__Task statement__:
Here are the records. Write out exactly the lines between the one holding "Toggle the Insert series legend label" and the one holding "Viewport: 1841px width, 726px height.", inclusive.

__Excerpted data__:
Segment Open
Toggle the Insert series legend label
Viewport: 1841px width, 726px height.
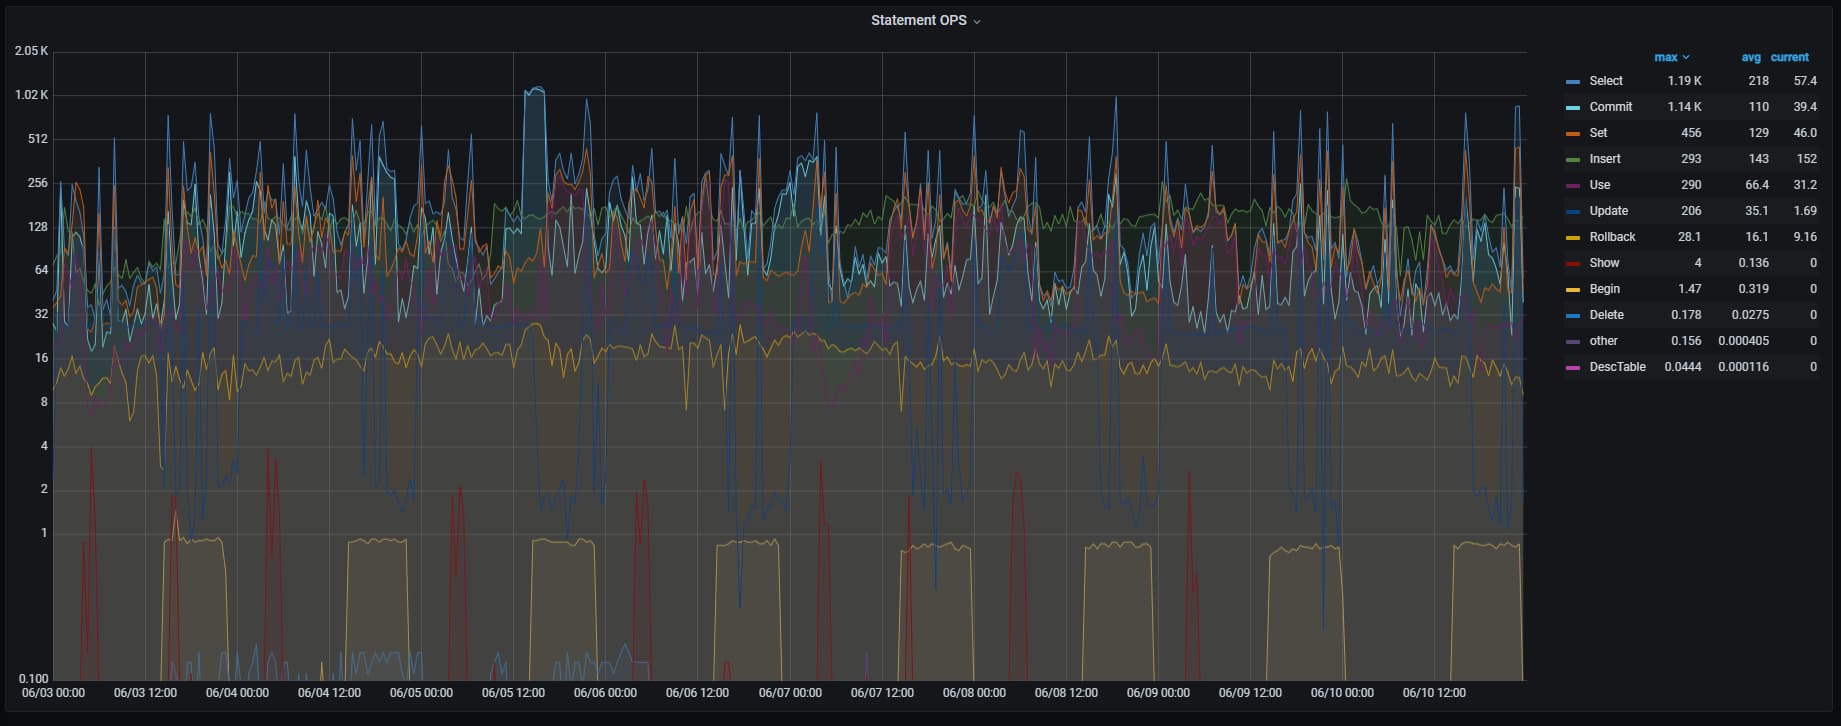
Segment Closed
Segment Open
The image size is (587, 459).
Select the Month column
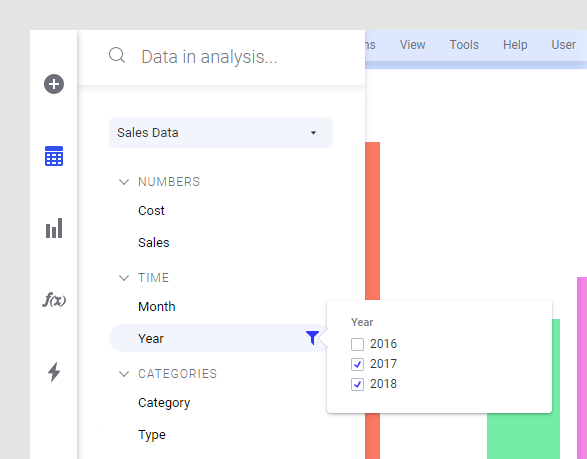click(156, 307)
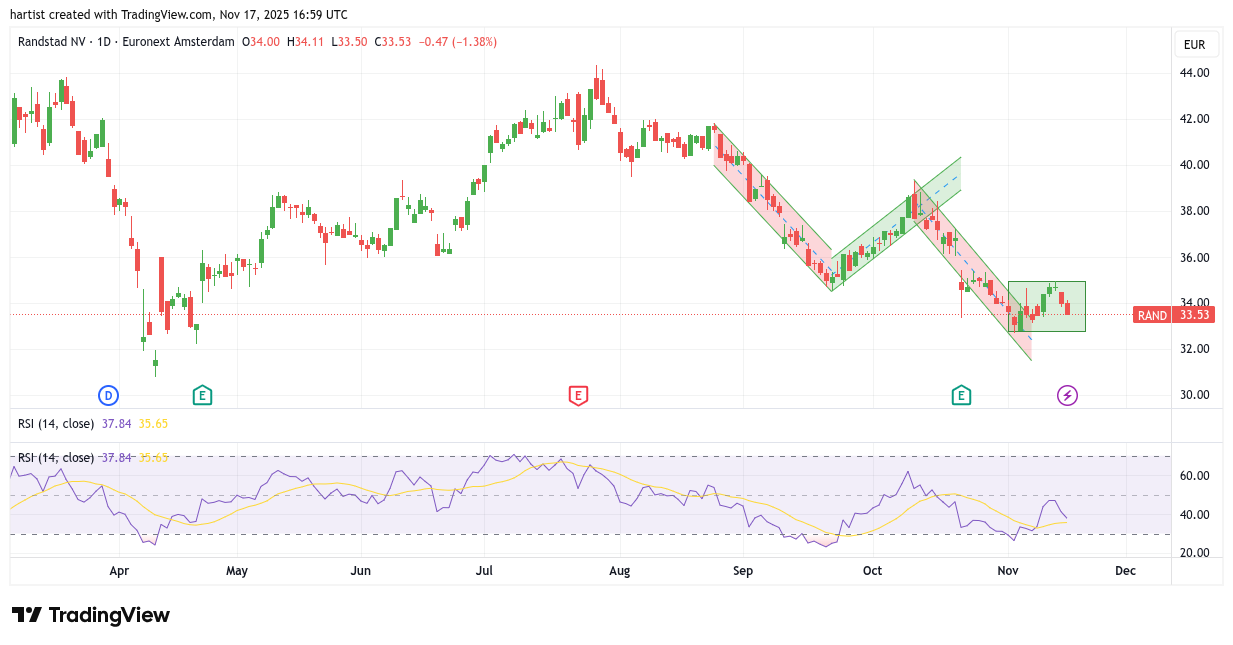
Segment Closed
__Written solution__:
Toggle the Insert series legend label
Viewport: 1841px width, 726px height.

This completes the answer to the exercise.